**TASK GOAL**. Filter the data below, keeping only lines that contain "screenshot".

□ □ □ □ □

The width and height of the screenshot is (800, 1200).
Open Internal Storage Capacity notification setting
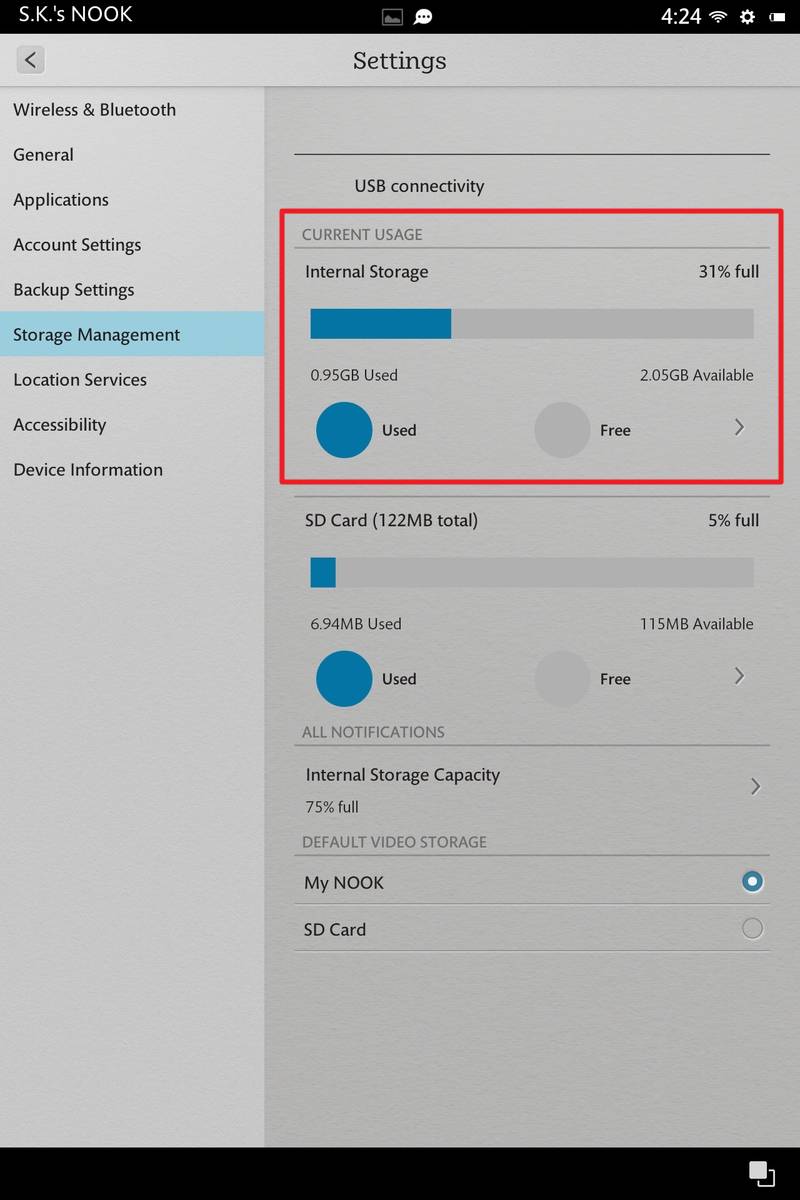(x=532, y=789)
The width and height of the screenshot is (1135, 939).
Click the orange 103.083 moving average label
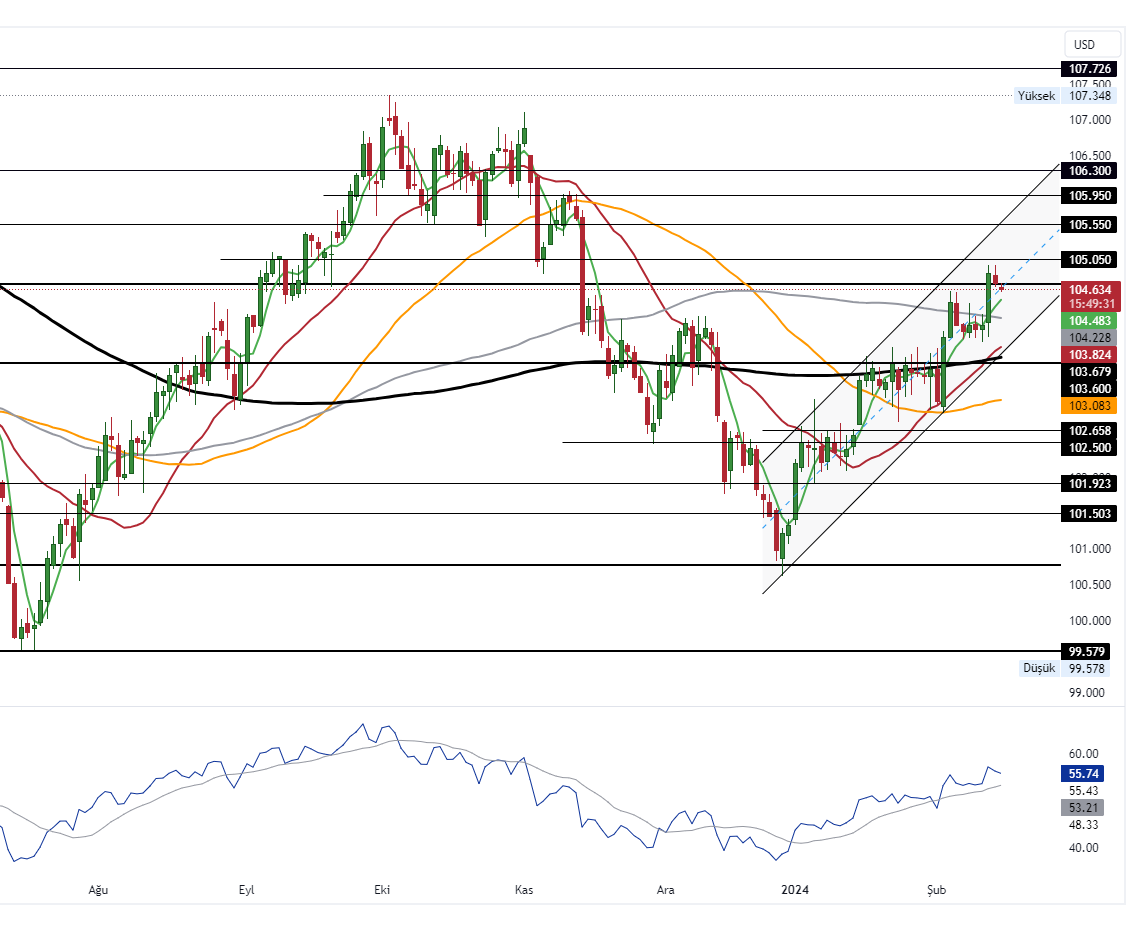(x=1089, y=406)
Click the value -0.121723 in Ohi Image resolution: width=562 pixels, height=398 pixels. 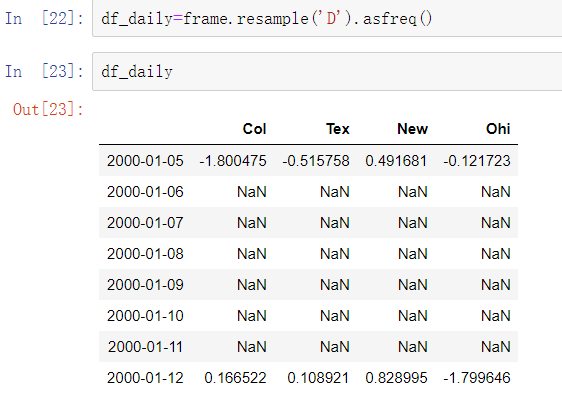477,161
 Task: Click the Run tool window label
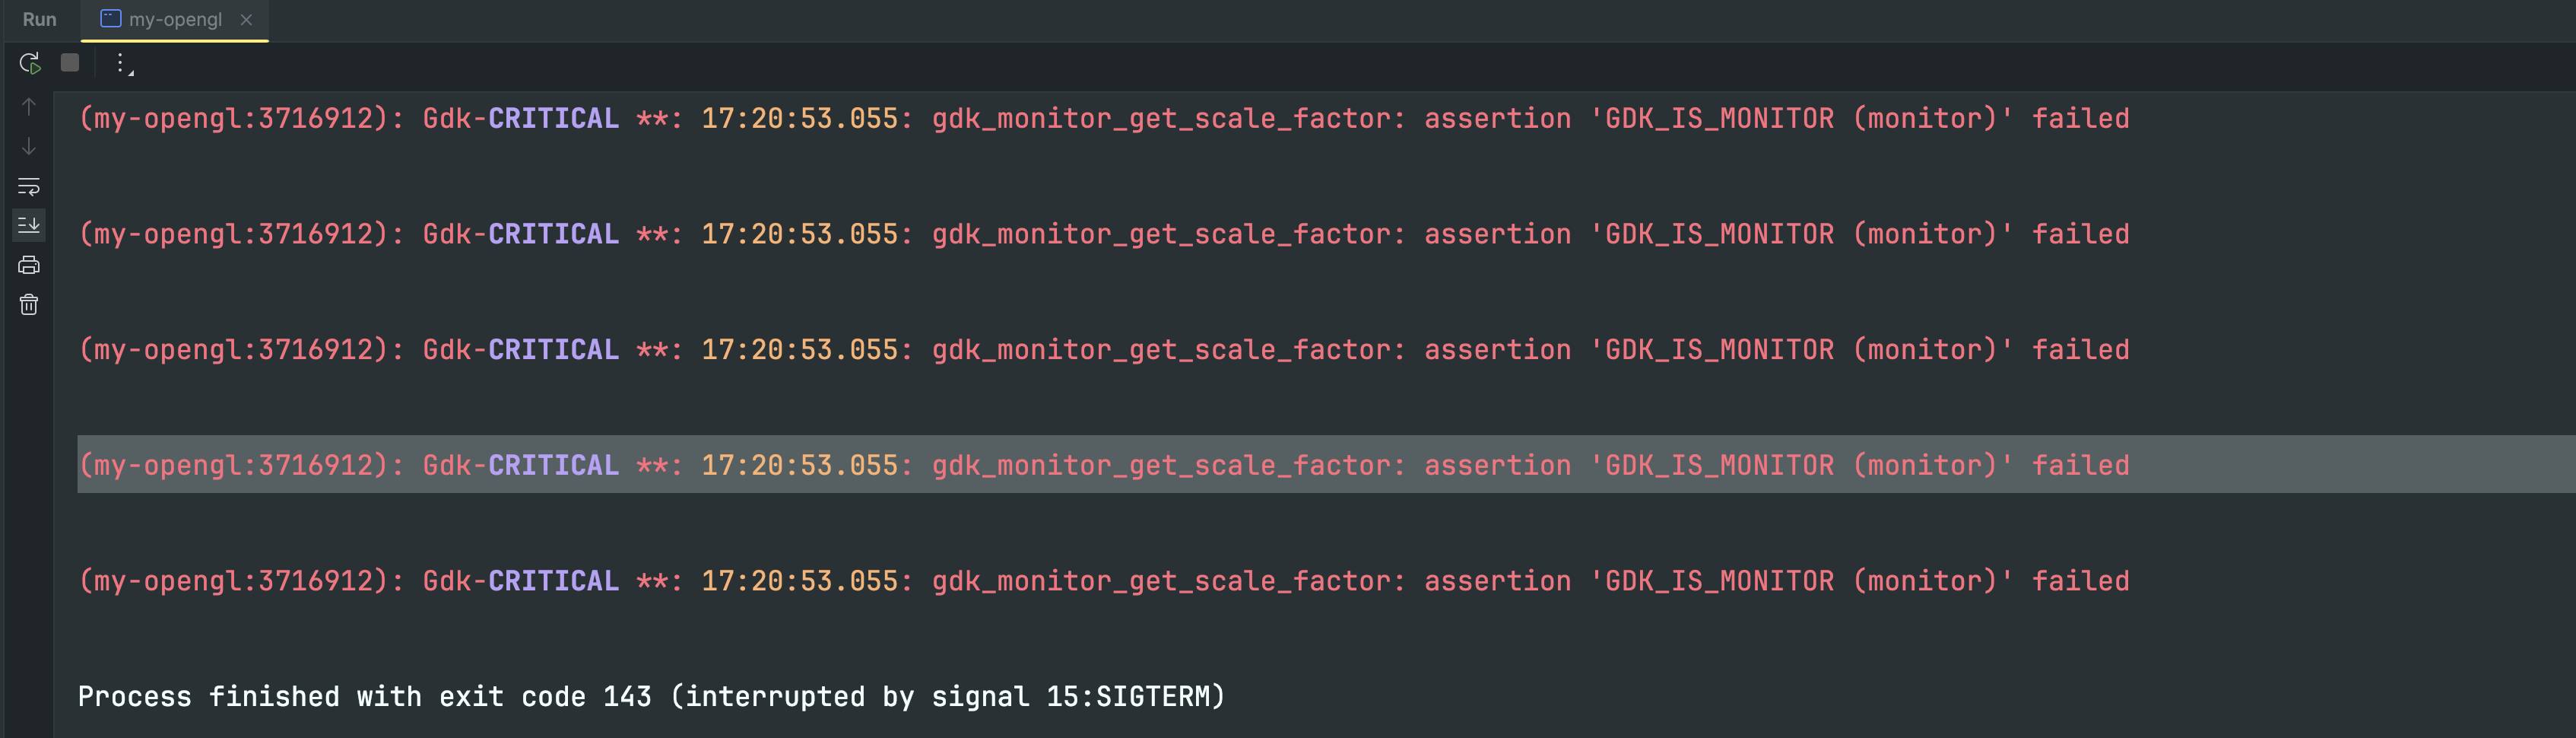coord(39,20)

□ □ □ □ □

**RESULT OF THIS EXERCISE**.
The width and height of the screenshot is (800, 1200).
The width and height of the screenshot is (1135, 939).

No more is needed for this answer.